— Кражи, — ответил Сэнд. — Из сейфа компании, в которой я тружусь, исчезла определенная сумма денег и целая пачка ценных бумаг — облигаций. Я принадлежу к числу тех сотрудников, которые знают шифр, и у меня действительно была возможность незаметно для других открыть сейф. Были и мотивы для преступления: накануне я проигрался на скачках и испытывал крайнюю нужду в деньгах. В общем, все оборачивается не в мою пользу.
— Но он этого не делал, — с жаром вмешался Гонсало. — В этом-то весь фокус!
Авалон раскачивал наполовину пустым бокалом, который, видимо, и не собирался допивать. Он сказал:
— Я полагаю, нам следует позволить мистеру Сэнду рассказать все от начала до конца.
— Верно, — произнес Трамбелл. — Но тебе-то откуда известно, что он этого не совершал, Марио?
— Вот черт, да в этом-то и суть! — ответил Гонсало. — Ведь он говорит, что не делал, а раз так, то и не делал. Других доказательств мне не нужно. Конечно, у присяжных на этот счет может быть свое мнение но любой, кто знает этого человека, поверит ему. Я не раз слышал, как он признавался в таких неприглядных вещах, о которых ни один другой…
— Погоди. Позволь, я сам задам ему вопрос, хорошо? — сказал Трамбелл. — Вы брали из сейфа деньги и бумаги, мистер Сэнд?
Сэнд выдержал паузу. Его голубые блестящие глаза переходили с одного лица на другое. Затем он сказал:
— Джентльмены, я говорю вам чистейшую правду. Денег и бумаг я не брал.
Халстед быстро провел ладонью от лба до затылка, словно пытаясь стряхнуть с себя сомнения.
— Мистер Сэнд, — сказал он, — по-видимому, ваши коллеги вам доверяют. Вы всегда можете открыть сейф с ценными бумагами.
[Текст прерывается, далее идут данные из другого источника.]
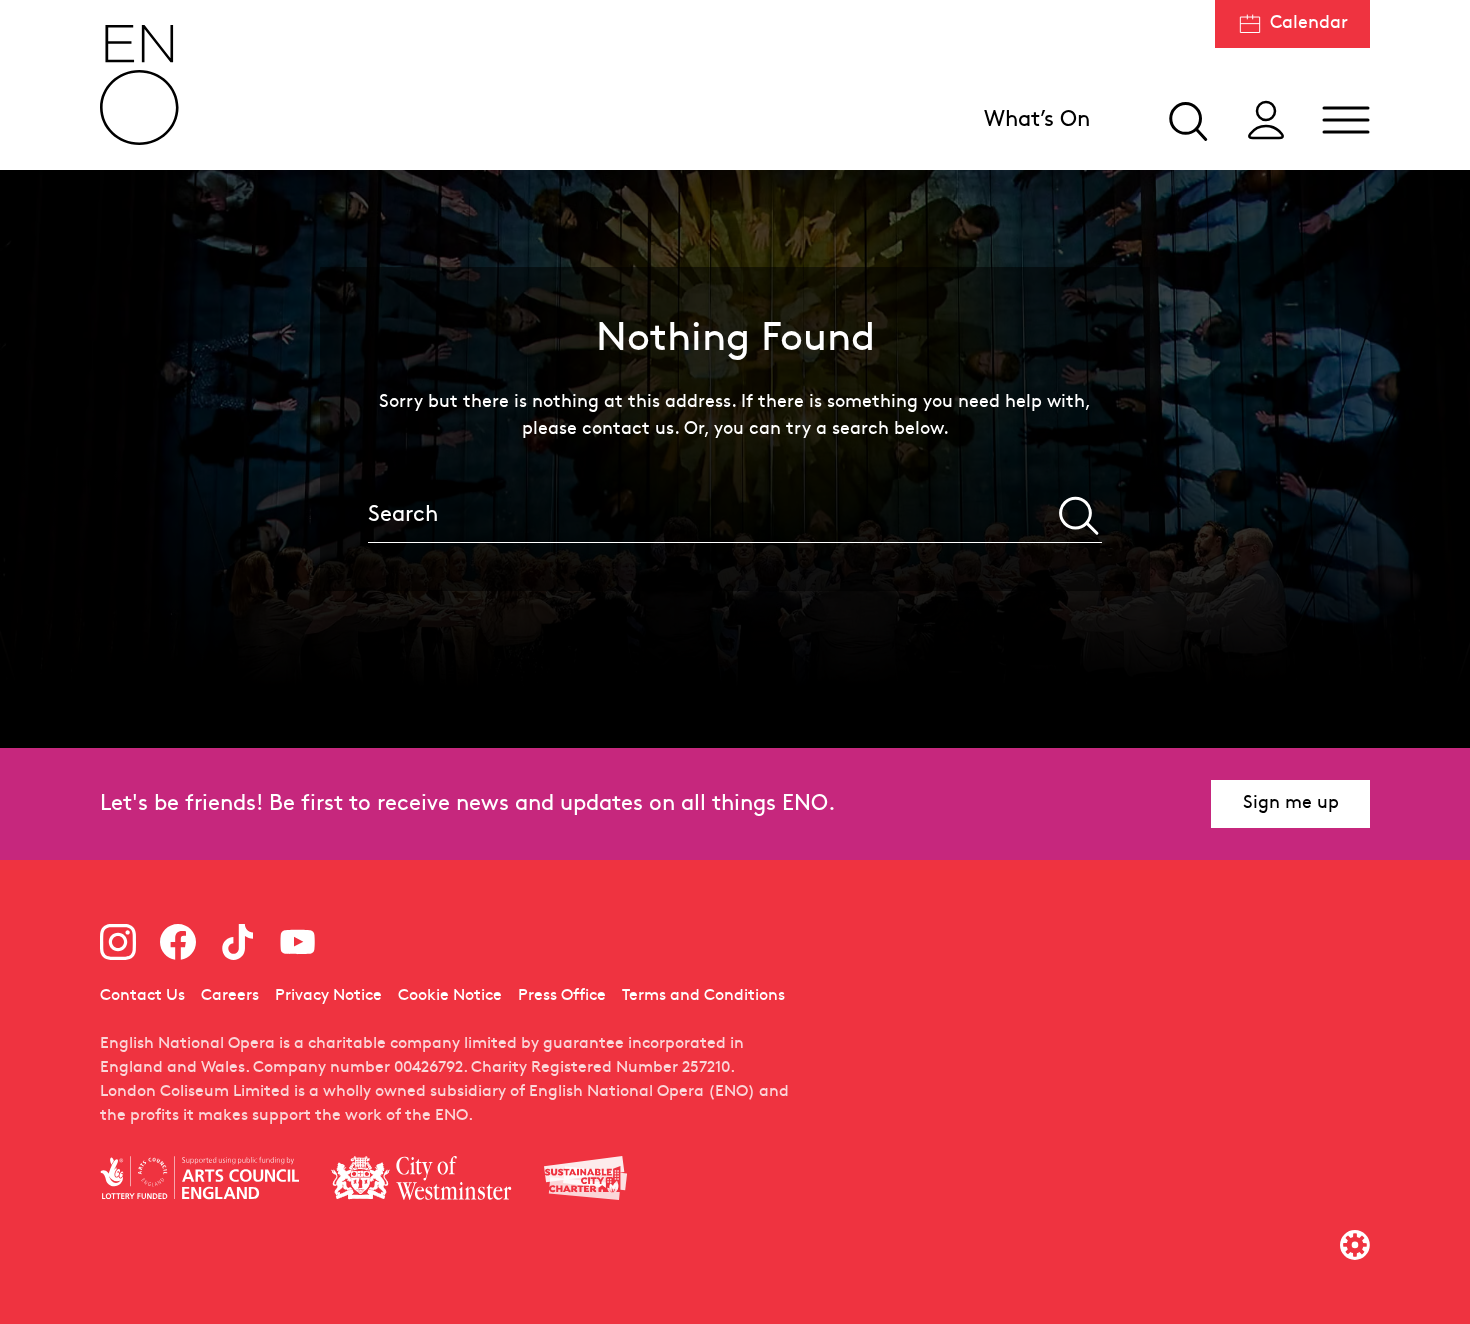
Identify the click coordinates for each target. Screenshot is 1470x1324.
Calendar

И в то же время вы играете на скачках.
— Ну и что? На скачках играют многие.
— Но вы проигрываете.
— Это произошло непреднамеренно.
— А вы не рискуете потерять таким образом работу?
— У меня есть одно преимущество, сэр. Оно состоит в том, что я работаю под началом своего дяди. Он знает о моей слабости, но знает и о том, что я никогда не лгу. Он понимал также, что средства и возможность украсть у меня были. Знал о моих долгах. Я сам рассказал ему о них. Все, буквально все восстало против меня. Но дядя задал мне один-единственный вопрос: виновен ли я в пропаже, — и я ответил так же, как и вам: денег или бумаг я не брал. Дядя знает меня не первый год. И верит.
— В таком случае как удалось вам расплатиться с кредиторами?
— Мне крепко повезло, и опять-таки на скачках. Такое иногда случается. И произошло это незадолго до того, как была обнаружена пропажа из сейфа. Я расплатился со всеми букмекерами.
— Значит, мотивов у тебя все же не было? — сказал Гонсало.
— Этого нельзя утверждать. Кража могла произойти еще за две недели до того дня, когда ее обнаружили. Никто не заглядывал в отделение сейфа за все это время. Кроме самого вора, естественно. Мне могут возразить, мол, уже после того, как я взял деньги и облигации, мне повезло на бегах и кража потеряла свой смысл, но было уже слишком поздно.
— Вам могут также сказать, — заметил Халстед, — что вы воспользовались украденными деньгами для того, чтобы сделать крупную ставку.
— Кстати, ставки вовсе не были такими уж большими, а у меня имелись другие источники денег. Но вы правы: ваш довод тоже нельзя исключать.
Тут вмешался Трамбелл:
— Но если вы по-прежнему работаете там же, — а я полагаю, так оно и есть, — и раз уж ваш дядюшка не возбудил против вас дела, — я также верю, что он не возбудил, — то поставил ли он хотя бы в известность полицию?